Atlas Shrugged is a fictionalized depiction of the causes, results, and ultimate implications of man's slow descent into moral and philosophical self- destruction. It is set in the near future, but its many historical and contemporary references are meant to demonstrate that the dangers of intellectual stagnation are plausible and imminent. In the novel, men of the mind rebel against a society that preaches altruism, a society that teaches struggling victims that sacrifices for the sake of others is proper and moral, a society that indoctrinates its youth with a vicious, destructive skepticism. In this society, need is the most important claim to virtue, and so the most productive, capable men are forced into virtual enslavement by a vicious code of directives intended to eliminate all economic class distinctions.
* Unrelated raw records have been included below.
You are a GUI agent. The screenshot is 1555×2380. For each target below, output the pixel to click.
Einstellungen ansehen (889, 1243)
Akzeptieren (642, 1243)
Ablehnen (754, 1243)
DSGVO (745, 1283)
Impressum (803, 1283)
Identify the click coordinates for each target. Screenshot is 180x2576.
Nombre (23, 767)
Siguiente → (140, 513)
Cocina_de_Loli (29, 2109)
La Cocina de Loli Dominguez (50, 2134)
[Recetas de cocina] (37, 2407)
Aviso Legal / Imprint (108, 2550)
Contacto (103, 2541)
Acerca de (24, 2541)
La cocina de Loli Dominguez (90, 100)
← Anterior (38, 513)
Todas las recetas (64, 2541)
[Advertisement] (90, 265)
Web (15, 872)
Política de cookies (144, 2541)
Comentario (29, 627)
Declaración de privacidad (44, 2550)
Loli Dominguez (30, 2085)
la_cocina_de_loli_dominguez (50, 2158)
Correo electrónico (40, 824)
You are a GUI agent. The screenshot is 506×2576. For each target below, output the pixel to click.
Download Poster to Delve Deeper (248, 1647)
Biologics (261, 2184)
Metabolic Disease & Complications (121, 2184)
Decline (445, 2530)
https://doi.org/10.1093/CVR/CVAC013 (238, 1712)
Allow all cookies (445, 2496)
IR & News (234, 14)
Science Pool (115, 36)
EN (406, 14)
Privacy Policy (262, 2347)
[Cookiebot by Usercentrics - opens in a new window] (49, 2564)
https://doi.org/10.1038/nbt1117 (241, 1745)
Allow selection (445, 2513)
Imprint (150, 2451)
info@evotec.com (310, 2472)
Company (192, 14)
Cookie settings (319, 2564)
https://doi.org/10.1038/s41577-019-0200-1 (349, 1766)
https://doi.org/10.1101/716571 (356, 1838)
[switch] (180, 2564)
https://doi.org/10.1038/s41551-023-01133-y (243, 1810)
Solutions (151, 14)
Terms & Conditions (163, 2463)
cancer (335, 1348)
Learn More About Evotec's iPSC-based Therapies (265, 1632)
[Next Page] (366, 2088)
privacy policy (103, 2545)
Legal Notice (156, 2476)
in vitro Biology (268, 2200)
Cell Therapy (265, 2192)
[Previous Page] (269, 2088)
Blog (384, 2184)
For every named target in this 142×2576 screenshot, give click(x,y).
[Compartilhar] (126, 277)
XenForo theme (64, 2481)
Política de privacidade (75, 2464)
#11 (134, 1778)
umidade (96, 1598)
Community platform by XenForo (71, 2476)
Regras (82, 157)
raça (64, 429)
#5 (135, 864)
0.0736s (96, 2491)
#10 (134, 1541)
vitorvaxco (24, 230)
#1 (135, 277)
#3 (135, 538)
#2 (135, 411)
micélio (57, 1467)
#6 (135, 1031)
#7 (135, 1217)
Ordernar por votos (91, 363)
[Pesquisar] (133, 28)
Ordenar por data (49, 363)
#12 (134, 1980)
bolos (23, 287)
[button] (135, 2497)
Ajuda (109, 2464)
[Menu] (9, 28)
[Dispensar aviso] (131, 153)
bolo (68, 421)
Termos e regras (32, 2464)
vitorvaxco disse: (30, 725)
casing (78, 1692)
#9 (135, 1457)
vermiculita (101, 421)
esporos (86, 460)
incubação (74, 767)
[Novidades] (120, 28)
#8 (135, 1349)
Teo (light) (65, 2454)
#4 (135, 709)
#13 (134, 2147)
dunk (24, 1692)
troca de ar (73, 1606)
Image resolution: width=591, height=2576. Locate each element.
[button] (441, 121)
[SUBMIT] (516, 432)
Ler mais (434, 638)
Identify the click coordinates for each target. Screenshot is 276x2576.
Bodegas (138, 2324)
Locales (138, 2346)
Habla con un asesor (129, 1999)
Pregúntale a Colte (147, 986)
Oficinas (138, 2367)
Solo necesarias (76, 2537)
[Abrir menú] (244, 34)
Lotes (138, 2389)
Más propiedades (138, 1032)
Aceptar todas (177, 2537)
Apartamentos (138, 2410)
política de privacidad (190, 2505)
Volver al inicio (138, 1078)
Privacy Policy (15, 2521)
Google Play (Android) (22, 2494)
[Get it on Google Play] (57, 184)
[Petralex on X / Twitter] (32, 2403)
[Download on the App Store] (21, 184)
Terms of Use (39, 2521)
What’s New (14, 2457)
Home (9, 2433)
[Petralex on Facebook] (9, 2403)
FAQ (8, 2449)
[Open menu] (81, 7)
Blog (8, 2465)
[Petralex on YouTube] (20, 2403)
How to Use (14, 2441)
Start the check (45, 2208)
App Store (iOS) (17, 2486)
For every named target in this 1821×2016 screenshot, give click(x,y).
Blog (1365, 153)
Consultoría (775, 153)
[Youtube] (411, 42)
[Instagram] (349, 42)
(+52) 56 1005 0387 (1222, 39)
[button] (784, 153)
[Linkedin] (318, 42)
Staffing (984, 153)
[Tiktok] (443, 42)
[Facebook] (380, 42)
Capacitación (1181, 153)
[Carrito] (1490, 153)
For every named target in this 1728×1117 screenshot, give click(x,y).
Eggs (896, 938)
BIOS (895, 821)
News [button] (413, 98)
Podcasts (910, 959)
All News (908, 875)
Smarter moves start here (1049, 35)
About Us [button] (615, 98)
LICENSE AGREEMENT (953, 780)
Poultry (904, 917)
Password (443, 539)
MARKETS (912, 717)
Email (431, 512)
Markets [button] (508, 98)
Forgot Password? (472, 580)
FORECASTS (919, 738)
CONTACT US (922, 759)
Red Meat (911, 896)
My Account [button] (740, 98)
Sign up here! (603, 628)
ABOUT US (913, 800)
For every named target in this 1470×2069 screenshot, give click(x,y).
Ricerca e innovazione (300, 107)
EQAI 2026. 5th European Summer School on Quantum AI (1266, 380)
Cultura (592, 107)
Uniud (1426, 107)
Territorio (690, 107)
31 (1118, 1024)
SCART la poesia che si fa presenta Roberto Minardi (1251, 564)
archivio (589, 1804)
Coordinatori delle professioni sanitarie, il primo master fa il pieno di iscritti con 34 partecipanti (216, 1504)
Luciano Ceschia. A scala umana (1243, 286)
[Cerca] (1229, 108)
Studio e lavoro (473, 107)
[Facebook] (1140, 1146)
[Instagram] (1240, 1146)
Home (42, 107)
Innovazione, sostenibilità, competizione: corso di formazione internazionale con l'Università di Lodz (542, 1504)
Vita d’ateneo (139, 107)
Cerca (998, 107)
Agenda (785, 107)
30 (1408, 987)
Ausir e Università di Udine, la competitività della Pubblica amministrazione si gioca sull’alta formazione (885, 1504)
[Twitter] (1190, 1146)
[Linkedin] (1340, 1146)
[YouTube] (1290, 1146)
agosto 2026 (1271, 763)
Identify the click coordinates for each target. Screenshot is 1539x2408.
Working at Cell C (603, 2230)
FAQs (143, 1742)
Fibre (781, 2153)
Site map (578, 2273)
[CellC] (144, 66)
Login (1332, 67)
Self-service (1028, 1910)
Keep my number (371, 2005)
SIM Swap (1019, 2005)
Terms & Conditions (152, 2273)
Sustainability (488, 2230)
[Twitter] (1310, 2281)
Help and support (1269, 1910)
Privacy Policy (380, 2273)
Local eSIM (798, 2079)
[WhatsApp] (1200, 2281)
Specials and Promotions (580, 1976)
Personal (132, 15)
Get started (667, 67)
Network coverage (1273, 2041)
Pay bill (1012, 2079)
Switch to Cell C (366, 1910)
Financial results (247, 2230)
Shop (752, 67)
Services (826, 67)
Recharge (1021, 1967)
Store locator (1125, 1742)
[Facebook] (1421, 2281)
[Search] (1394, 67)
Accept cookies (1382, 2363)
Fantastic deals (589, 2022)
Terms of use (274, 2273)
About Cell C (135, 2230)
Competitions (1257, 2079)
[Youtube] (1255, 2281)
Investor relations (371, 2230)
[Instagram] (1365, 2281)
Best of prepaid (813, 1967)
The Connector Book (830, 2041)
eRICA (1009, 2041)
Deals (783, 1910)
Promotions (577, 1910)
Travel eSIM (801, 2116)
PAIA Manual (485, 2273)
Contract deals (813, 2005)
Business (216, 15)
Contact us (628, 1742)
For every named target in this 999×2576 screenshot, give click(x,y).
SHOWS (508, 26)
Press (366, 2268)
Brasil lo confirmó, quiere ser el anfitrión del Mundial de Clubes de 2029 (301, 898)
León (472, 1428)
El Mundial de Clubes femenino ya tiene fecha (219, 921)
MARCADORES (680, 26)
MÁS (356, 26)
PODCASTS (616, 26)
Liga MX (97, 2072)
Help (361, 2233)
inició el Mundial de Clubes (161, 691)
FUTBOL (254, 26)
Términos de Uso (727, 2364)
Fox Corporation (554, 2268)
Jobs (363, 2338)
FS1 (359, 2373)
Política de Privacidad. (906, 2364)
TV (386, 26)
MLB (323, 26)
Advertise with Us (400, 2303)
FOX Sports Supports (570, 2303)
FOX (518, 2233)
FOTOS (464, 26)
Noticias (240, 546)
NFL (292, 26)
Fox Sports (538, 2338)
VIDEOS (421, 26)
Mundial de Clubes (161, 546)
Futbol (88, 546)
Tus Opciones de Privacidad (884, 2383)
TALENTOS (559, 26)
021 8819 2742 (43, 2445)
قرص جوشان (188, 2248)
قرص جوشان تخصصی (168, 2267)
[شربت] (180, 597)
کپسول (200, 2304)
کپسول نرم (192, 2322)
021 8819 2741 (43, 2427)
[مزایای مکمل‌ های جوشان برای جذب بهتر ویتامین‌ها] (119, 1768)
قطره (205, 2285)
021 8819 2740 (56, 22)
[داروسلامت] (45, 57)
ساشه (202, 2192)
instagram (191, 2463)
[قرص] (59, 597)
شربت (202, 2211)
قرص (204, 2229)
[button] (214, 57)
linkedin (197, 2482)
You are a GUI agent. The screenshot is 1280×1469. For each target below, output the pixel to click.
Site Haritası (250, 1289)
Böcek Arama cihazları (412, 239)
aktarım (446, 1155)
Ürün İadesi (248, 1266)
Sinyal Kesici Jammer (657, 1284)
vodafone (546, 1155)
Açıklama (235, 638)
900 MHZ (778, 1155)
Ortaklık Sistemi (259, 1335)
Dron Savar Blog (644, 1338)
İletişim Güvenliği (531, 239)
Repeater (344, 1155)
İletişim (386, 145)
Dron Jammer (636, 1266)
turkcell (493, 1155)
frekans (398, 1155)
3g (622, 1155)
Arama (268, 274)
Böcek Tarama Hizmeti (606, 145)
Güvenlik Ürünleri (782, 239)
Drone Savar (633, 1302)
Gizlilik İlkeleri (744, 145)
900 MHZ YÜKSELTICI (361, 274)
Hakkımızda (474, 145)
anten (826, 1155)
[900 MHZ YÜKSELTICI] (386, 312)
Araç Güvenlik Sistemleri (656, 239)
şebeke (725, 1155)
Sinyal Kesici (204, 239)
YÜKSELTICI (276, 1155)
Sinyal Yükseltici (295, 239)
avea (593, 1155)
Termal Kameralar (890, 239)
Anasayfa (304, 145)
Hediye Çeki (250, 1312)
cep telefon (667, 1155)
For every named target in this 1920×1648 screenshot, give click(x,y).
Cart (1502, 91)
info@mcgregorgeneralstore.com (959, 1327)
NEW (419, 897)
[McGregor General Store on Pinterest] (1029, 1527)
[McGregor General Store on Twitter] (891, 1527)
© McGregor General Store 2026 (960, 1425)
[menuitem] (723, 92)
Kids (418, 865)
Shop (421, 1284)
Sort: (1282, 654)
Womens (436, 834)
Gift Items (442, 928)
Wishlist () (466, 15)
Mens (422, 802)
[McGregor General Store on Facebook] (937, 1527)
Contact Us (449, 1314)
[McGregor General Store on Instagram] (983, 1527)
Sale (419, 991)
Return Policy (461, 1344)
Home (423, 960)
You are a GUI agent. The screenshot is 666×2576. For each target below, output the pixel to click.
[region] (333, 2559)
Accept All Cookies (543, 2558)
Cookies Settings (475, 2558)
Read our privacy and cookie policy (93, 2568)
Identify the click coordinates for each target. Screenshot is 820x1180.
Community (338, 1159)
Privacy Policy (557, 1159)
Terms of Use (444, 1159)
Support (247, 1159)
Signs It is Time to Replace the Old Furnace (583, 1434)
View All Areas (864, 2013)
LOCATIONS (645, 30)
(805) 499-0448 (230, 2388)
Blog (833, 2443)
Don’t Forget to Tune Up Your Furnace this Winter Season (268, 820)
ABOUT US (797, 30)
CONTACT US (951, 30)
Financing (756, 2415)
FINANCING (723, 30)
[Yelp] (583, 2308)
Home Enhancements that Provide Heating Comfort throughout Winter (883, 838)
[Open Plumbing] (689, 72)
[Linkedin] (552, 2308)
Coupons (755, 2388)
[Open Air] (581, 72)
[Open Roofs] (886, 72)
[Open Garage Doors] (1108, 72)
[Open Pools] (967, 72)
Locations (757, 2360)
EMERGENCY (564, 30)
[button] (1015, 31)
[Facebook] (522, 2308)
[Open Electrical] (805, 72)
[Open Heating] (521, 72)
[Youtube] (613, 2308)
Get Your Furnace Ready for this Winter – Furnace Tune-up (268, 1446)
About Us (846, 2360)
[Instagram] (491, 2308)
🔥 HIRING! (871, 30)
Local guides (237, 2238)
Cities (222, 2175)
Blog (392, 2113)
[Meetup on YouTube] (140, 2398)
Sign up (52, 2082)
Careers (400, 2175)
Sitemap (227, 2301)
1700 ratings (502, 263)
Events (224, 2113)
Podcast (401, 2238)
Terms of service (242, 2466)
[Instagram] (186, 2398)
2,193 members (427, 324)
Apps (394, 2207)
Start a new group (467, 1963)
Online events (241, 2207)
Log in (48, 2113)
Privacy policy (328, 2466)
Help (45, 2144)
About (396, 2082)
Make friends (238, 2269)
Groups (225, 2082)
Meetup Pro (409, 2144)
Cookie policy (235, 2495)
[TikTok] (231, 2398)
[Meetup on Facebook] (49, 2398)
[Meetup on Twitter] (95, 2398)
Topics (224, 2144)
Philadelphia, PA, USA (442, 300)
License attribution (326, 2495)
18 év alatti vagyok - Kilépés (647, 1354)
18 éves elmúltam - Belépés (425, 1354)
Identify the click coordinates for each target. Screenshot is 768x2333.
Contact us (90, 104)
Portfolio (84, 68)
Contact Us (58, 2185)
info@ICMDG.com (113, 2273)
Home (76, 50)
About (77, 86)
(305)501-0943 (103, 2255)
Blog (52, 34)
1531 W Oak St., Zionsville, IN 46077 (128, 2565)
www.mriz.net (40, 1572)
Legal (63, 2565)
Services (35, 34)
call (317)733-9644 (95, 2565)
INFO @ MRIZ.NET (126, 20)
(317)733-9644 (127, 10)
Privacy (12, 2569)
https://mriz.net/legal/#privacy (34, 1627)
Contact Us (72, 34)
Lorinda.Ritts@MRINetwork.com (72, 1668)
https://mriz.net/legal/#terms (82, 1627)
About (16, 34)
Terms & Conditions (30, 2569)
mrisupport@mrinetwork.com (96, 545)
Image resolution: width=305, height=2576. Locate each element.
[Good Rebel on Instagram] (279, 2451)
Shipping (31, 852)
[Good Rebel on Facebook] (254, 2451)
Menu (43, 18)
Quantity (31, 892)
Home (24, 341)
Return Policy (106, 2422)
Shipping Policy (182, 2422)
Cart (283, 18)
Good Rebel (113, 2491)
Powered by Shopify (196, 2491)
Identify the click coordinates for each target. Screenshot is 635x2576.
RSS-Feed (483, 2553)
The characters in the novel are for the most part stylized representations of the two primary forces at work in the world: rationality and irrationality. Those few who do not completely fit within one category or the other are specifically designed to demonstrate the conflict between the two forces within the framework of a single life. Rand's primary contention is that morality stems from the ability to accept and fulfill man's potential as a rational being. Her heroes live their lives completely. Because they are not afraid of reality, they possess a superior capacity for joy and passion.
John Galt, the principal hero and liberator in the novel, is the ultimate human being, a man completely immune to fear and suffering. He represents the ideal, the true and the right in human form. The battle he fights is the most difficult and profound in the history of the human race. His soldiers are the men of the industrial intelligentsia and their weapon is the only truly invincible weapon on earth: the power of reason. One of the primary literary devices employed in the novel is the rhetorical question, especially the famous "Who is John Galt?" This question represents at first a sense of futility and fear in the face of inexplicable decay, but eventually grows into its complete and final meaning: a sense of fear in the face of inevitable and just decay. Galt is a symbol of objective human justice.
Though Rand contends that men like John Galt and Hank Rearden do exist, in truth there is no cult of the rational like the one in this novel. Reason provides a pure methodology for discovery and existence, but its application varies from mind to mind. Rational philosophical premises are not innate principles; they must be discovered in the process of living.